Terminal Reality also recently hired industry veteran Marius Ulsamer, formerly of Threewave Software, as its new network architect.
In addition to lighting, animation, and networking improvements, Terminal Reality can support new platforms and is optimized for Intel's Core i7 980X. Multi-threaded, the Infernal Engine is able to scale physics performance linearly with the six-core, 12-threaded CPU. Those interested should attend Infernal Engine’s Game Developers Conference (GDC) sponsored physics session Thursday, March 11, from 4:30-5:30pm (Room 302, South Hall).

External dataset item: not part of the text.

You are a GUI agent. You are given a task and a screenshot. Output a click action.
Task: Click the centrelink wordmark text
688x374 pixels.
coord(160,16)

Having undergone a technological upgrade, the animation system will benefit from hierarchical animation state graphs, extensible node-based GUI improvements for animation, sharable full or partial state hierarchies, partial hierarchy blending, animation source re-targeting, multiplatform multithreaded posing, immediate state preview while editing, custom animation events, custom user data for events and animations, and an integrated character runtime with physics, events, and posing.
Lighting system improvements to the Infernal Engine include console-friendly screen space ambient occlusion, realistic global illumination of both indoor and outdoor scenes, dynamic sunlight/moonlight shadows for massive outdoor environments up to 25 square miles, and dynamic object lighting. Additionally, the Infernal Engine now supports per-pixel motion blur for Hollywood-style CGI effects.
The Infernal Engine scales between systems whether developing for the Xbox 360, PlayStation 3, the Nintendo Wii, PlayStation Portable, and PC. In addition to being a development platform, the Infernal Engine comes with support and a streamlined content pipeline to maximize productivity.
Terminal Reality will be showing the newly upgraded Infernal Engine to interested developers and publishers at the Game Developers Conference (GDC) in San Francisco, March 9-13.